Die Gründe hierfür sieht Hałas hauptsächlich in methodologischen Auseinandersetzungen in der amerikanischen Soziologie der 1930er-Jahre, besonders zwischen Vertretern des Faches an der Chicago University und der Columbia University. Aber an dieser Stelle will ich nicht über die Gründe dafür spekulieren, warum MacIver so nahezu vollständig dem Vergessen anheim gefallen ist oder in diesem Zusammenhang speziell seinen methodologischen Standpunkt thematisieren, sondern an einen Aspekt der Arbeit von MacIver erinnern, der heute noch oder wieder relevant ist, aber als solcher kaum bekannt ist, weil MacIvers Bücher heutzutage einigermaßen schwierig zugänglich sind, und das gilt sowohl für seine englischsprachigen Originale als auch für diejenigen seiner Bücher, die ins Deutsche übersetzt wurden (MacIver 1951; 1947).
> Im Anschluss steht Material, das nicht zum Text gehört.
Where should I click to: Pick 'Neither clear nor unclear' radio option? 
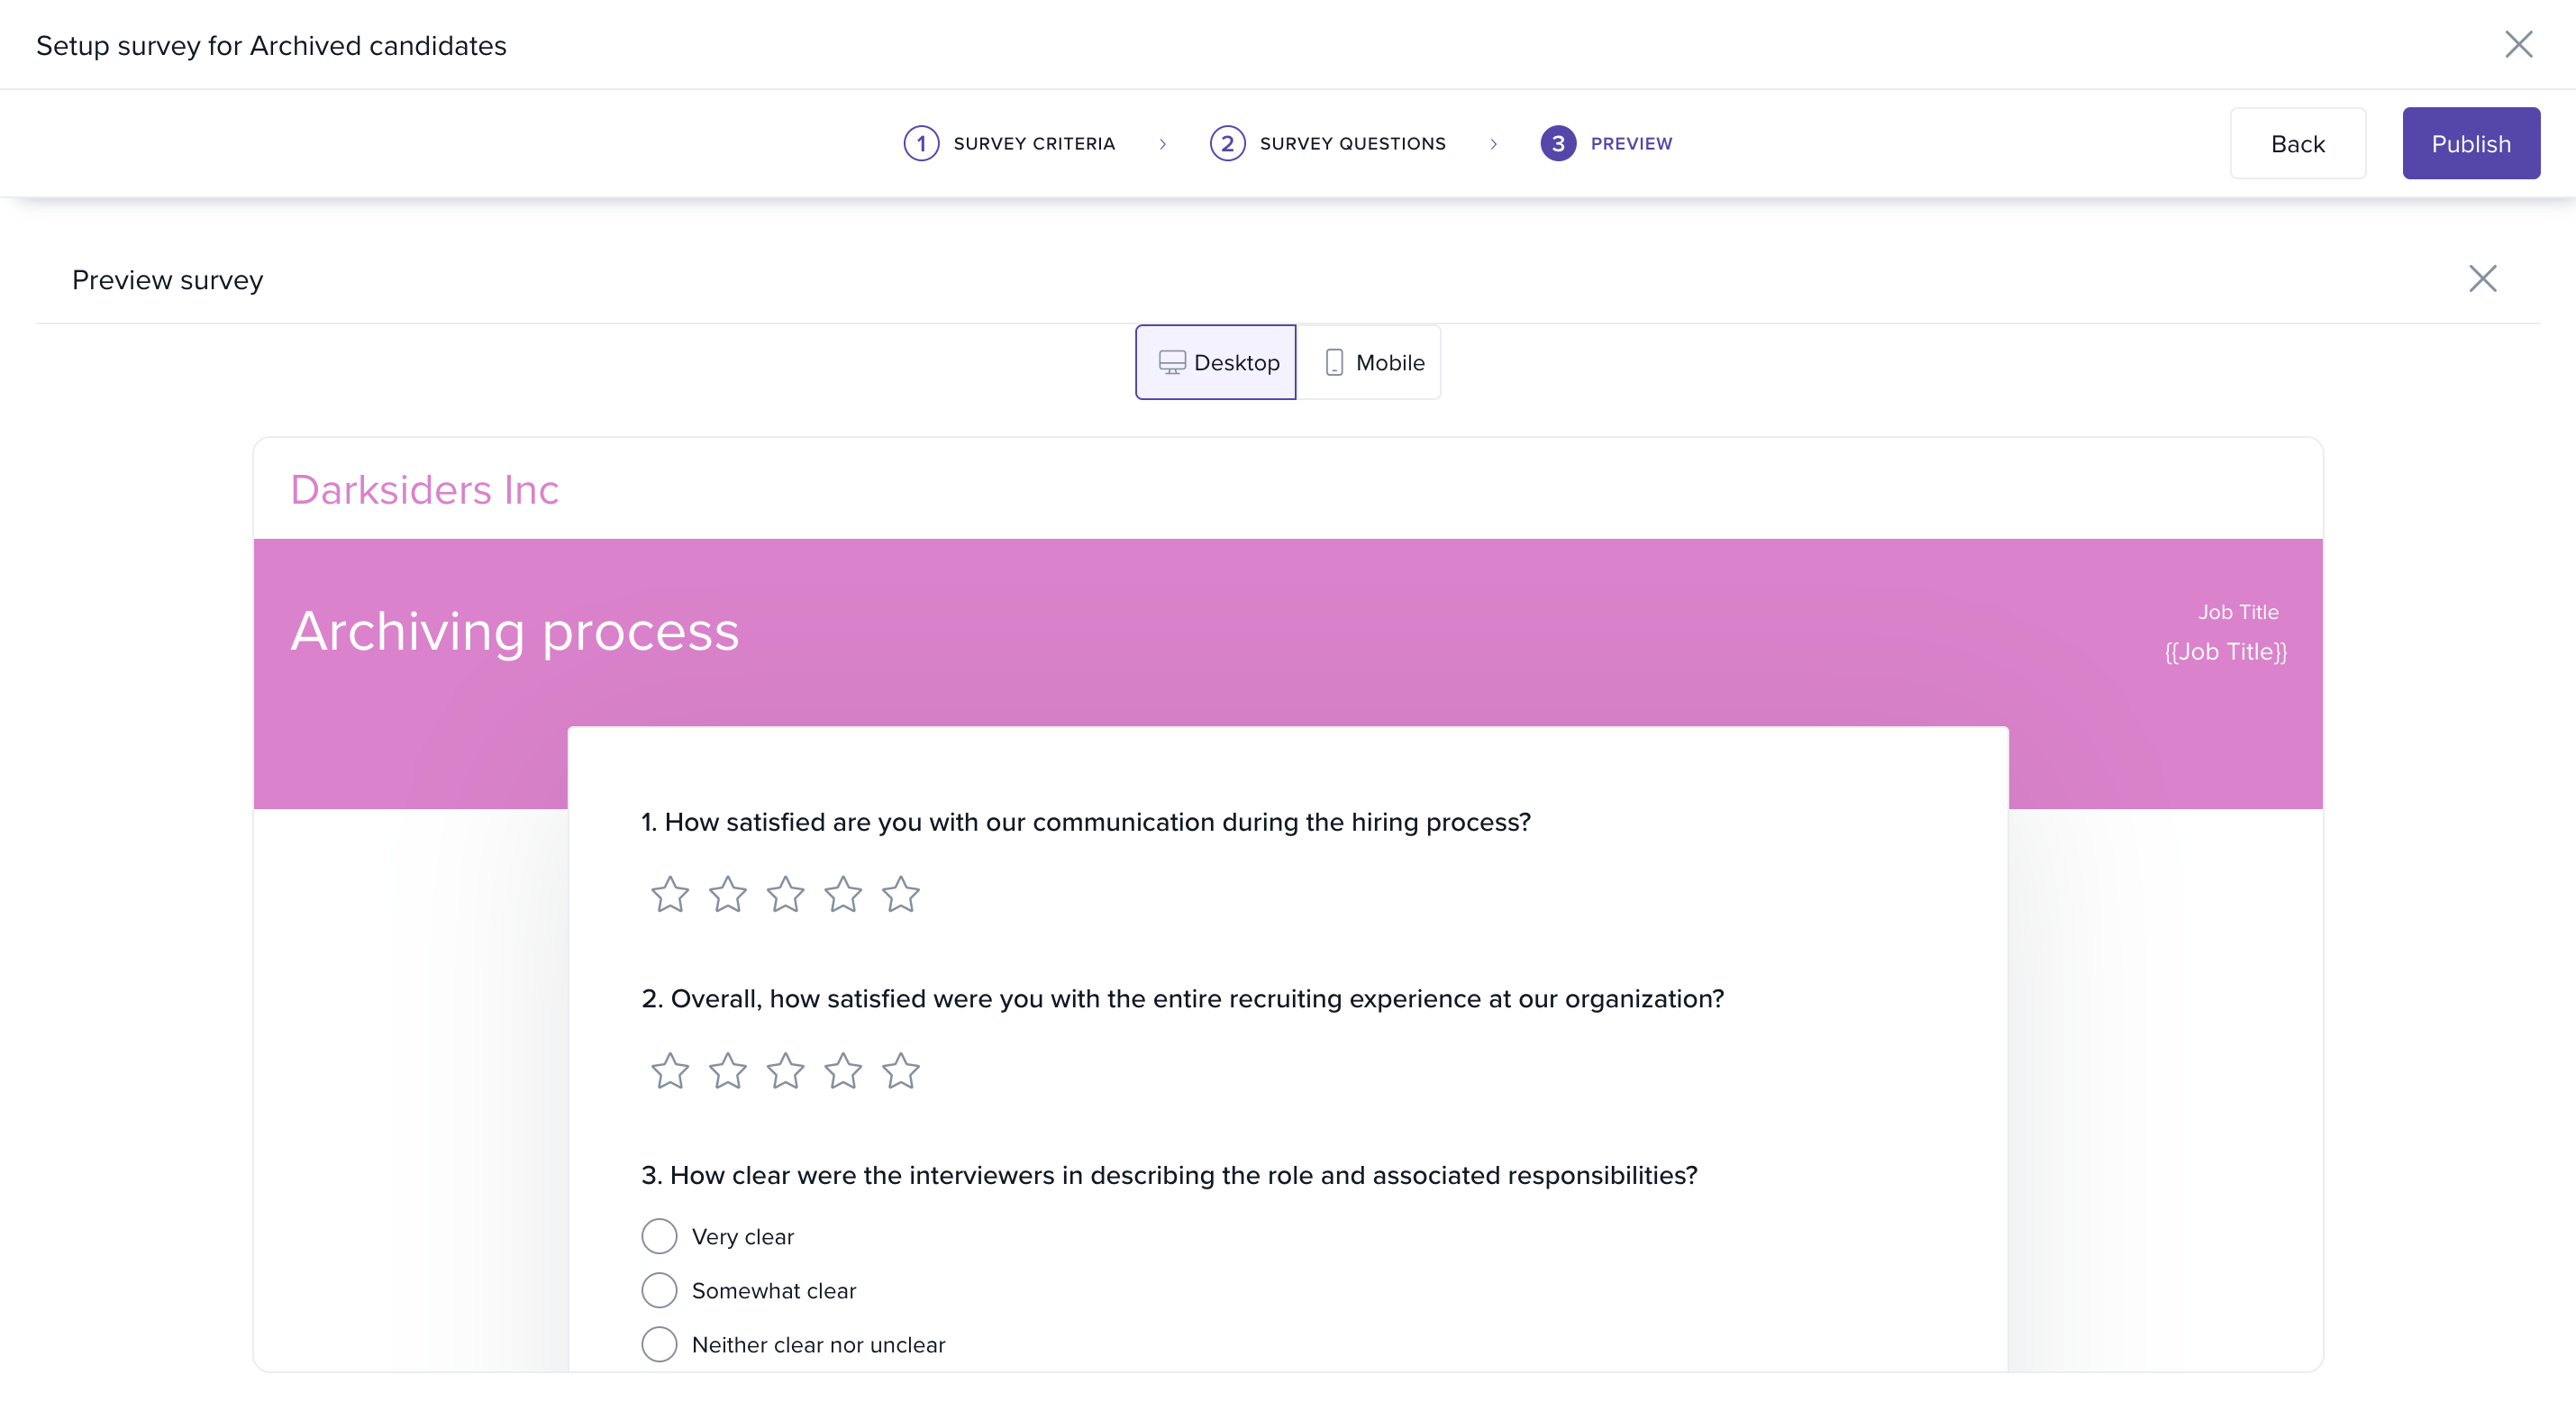[659, 1344]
Auf den Aspekt der Arbeit von MacIver, der uns hier interessieren soll, bezieht sich sein relativ frühes Werk über „The Elements of Social Science“ aus dem Jahr 1921. In ihm formuliert MacIver, was für ihn die Grundlagen der Sozialwissenschaften angesichts ihres Gegenstandes bzw. dieses Gegenstandes selbst, und zwar der Gesellschaft oder – allgemeiner – der Art und Weise des Zusammenlebens von Menschen sind. Dass seine Überlegungen auch für uns heute erhellend sein können, wird hoffentlich erkennbar, wenn wir die Frage danach stellen, was MacIver wohl über die Gesellschaft zu sagen hätte, in der wir heute leben.
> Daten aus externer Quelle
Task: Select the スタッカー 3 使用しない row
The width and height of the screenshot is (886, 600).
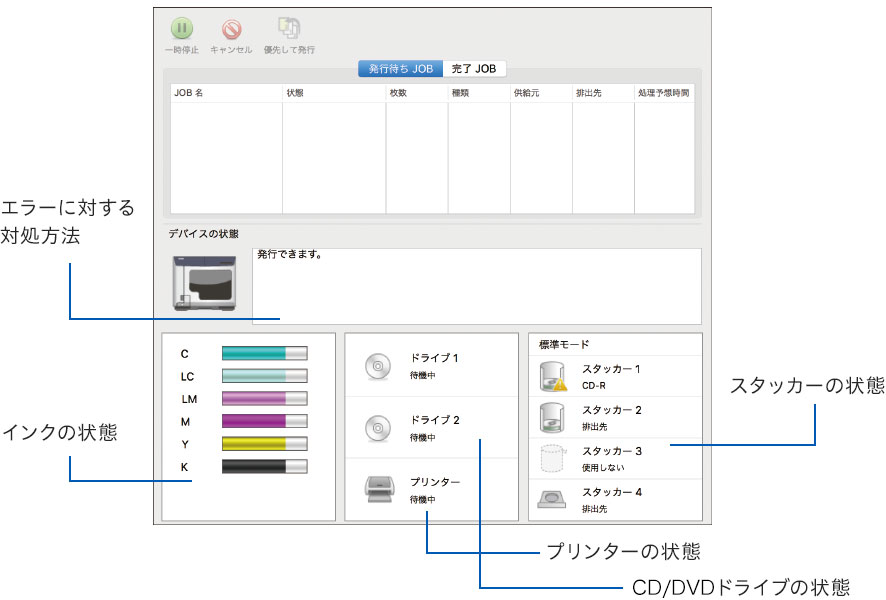Action: tap(615, 459)
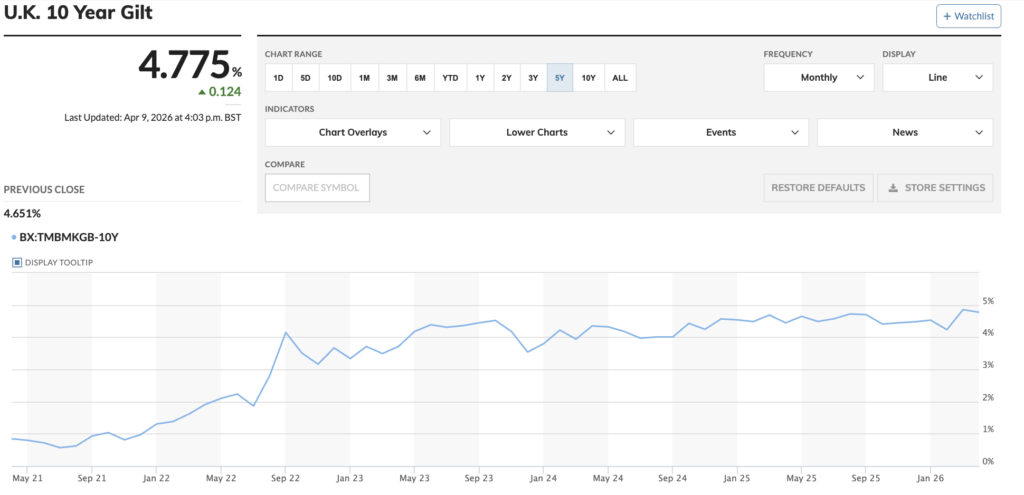
Task: Open the Events dropdown
Action: [721, 132]
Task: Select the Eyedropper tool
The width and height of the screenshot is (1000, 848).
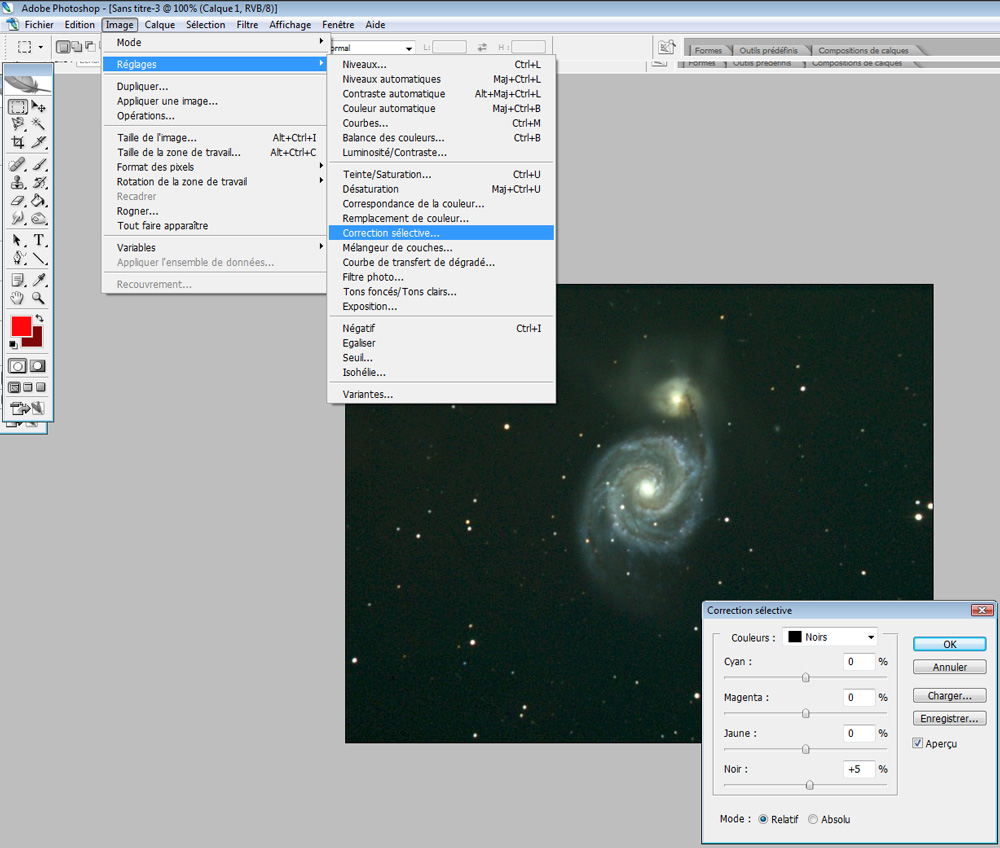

Gleich im Vorwort stellt MacIver fest, dass der Mensch ein soziales Wesen ist:

„Wherever there is life there is society. For life can arise and continue only in its own presence, in the society of like beings. In the lowest stages of development the society whence new life arises is incredibly brief and slight, a mere moment of conjunction or proximity, but in higher stages life is always obviously social. It is born and nurtured in society, if finds its degree of fulfilment, its character, its limitation, in society” (MacIvers 1921: 1).

Gesellschaft (im weiten Sinn des Begriffs) ist für menschliches Leben aus dem im Zitat genannten Grund also eine Notwendigkeit und eine Tatsache, und man würde im Sinn MacIvers vielleicht besser sagen, dass der Mensch ein gesellschaftliches Wesen ist statt ein soziales, denn die Aussage „Der Mensch ist ein soziales Wesen“ wird heutzutage gewöhnlich kollektivistisch interpretiert und mit Anklängen an Altruismus verbunden, der Menschen als moralische Pflicht zum Erhalt des „größeren Ganzen“ auferlegt wird, das als über ihnen stehend und wichtiger als das Individuum vorgestellt wird.

Gesellschaft erfordert, um bestehen zu können, Ähnlichkeit der Gesellschaftsangehörigen, und zwar wiederum aus praktischen Gründen:

„Society means likeness. It exists among like beings, like-bodied and like-minded. Otherwise they could not join to pursue their purposes, they could not in any sense live together. Comradeship, intimacy, association of any kind or degree would be impossible without some understanding of each by the other, and that understanding depends on the likeness which each apprehends in the other. Likeness may exist without creating society” (MacIver 1921: 1; Hervorhebung d.d.A.),

aber nicht umgekehrt bzw. “… there cannot be society without likeness” (MacIver 1921: 2).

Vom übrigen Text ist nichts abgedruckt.